Minnesota is sending big freshman class to Congress

November 12, 2018 GMT

WASHINGTON — Minnesota’s congressional delegation is undergoing a dramatic shift in influence and experience as half the state’s members will be new when Congress convenes in January.

Minnesota’s five new representatives are replacing members with 42 years of accumulated seniority and several influential committee assignments.

But with Democrats winning control of the U.S. House in last week’s election, new opportunities are emerging. U.S. Rep.
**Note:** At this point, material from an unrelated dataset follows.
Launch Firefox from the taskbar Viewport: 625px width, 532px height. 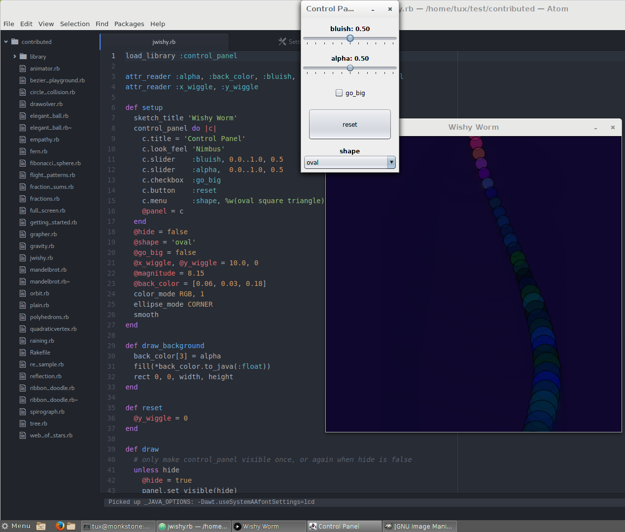(x=60, y=526)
Collin Peterson, a veteran western Minnesota Democrat, is poised to become chairman of the House Agriculture Committee, a powerful voice as Congress looks to pass a sweeping farm bill overhaul in coming weeks.
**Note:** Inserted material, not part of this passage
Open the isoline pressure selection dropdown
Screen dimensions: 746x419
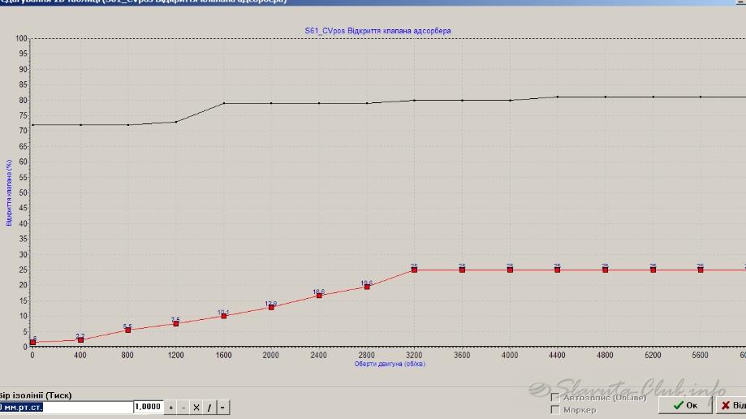coord(65,407)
“The more seniority you have, the bigger difference you’re able to make,” said U.S. Rep. Rick Nolan, a retiring Democrat who was elected to his first stint in Congress in 1974.

Democrat Dean Phillips defeated U.S. Rep. Erik Paulsen, a five-term Republican who will lose his seat on the powerful House Ways and Means Committee. Voters defeated four Republicans on the panel and handed control to Democrats.
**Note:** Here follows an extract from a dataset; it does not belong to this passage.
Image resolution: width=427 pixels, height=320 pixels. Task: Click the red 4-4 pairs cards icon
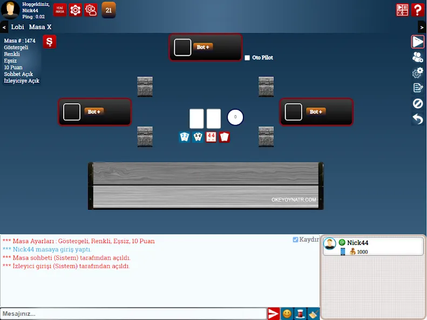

U.S. Rep. Tim Walz was the top Democrat on the House Veterans Affairs Committee before launching his successful gubernatorial bid. The six-term congressman was in line to become committee chairman and served as a key player in negotiations this year to fix a massive program designed to expand veterans’ access to private healthcare, particularly in rural areas.

U.S. Rep. Keith Ellison, who is leaving Congress and will become Minnesota’s next attorney general, is stepping aside as deputy chair of the Democratic National Committee, which helped orchestrate Democratic gains in Congress and will now focus to defeating President Donald Trump in 2020. Ellison will also give up a spot on the House Committee on Financial Services, where he pressed for passage of his legislation that aims to improve credit score fairness, particularly for low-income consumers.

Minnesota’s new congressional members will have to find their way in a transformed political landscape, with Democrats still sorting out leadership roles in the House as they prepare to take over in January.

First-term lawmakers are not granted high-ranking roles.

Phillips, for his part, said that he would be seeking advice from experts and community leaders on which committees to pursue. Republican Jim Hagedorn, who is replacing Walz in southern Minnesota, has expressed interest in serving on the agriculture and transportation committees. Democrat Ilhan Omar, who is replacing Ellison in Minneapolis, said she would be talking to veteran party leaders about where she could make the biggest impact.


Republican Pete Stauber, who won election to Nolan’s open seat, is seeking a spot on the House Committee on Natural Resources, hoping to be deeply involved in debates over the future of mining. And U.S. Rep. Tom Emmer, a member of the House Committee on Financial Services, is in the running to become chair the National Republican Campaign Committee. U.S. Rep. Betty McCollum also has a chance to become chair of the environment-interior subcommittee of the influential House Appropriations panel, after serving as ranking Democrat.

Nolan said one secret of Washington is how influential a select few congressional leaders are in determining what issues are debated and voted on.

“So having someone powerful or in the leadership was very significant — more so today in the past,” he said.

Democrat Angie Craig, who will replace one-term GOP U.S. Rep. Jason Lewis in his south and east Twin Cities metro area district, said she wants to serve on the committees overseeing agriculture, transportation and agriculture, and labor and workforce. Eventually she’d like to focus on making healthcare affordable, which had been the centerpiece of her campaign.

The loss of influence is greater when accounting for Democratic U.S. Sen. Al Franken’s resignation nearly a year ago, causing the state to lose a spot on the Senate Judiciary Committee that confirms Supreme Court justices and other federal judges. Democratic U.S. Sen. Tina Smith, who was appointed and just won a special election, has been in office for just ten months.

“Having five freshmen puts you pretty low on the totem pole,” said Mark Strand, president of the Congressional Institute, a nonprofit that annually holds a retreat for Republican members of Congress.

Peterson is likely gaining power on the House Agriculture Committee. Last week, Peterson told reporters that he got a call from U.S. Agriculture Secretary Sonny Perdue on election night congratulating him and saying, “When you come back here, let’s get this farm bill done.”

Peterson is adamant that Congress pass the farm bill pass by the end of the year instead of waiting until Democrats take over in January. Though he didn’t offer much detail on his priorities for the committee beyond the farm bill, he showed a general interest in bringing more oversight to agricultural spending.

If he takes over the chairmanship, he’ll become a bigger voice representing Minnesota on Trump’s trade policies with China and other countries that are causing anxiety in some farming areas.

“I don’t see any scenario where agriculture is going to be better off than we were before this all started with China,” said Peterson.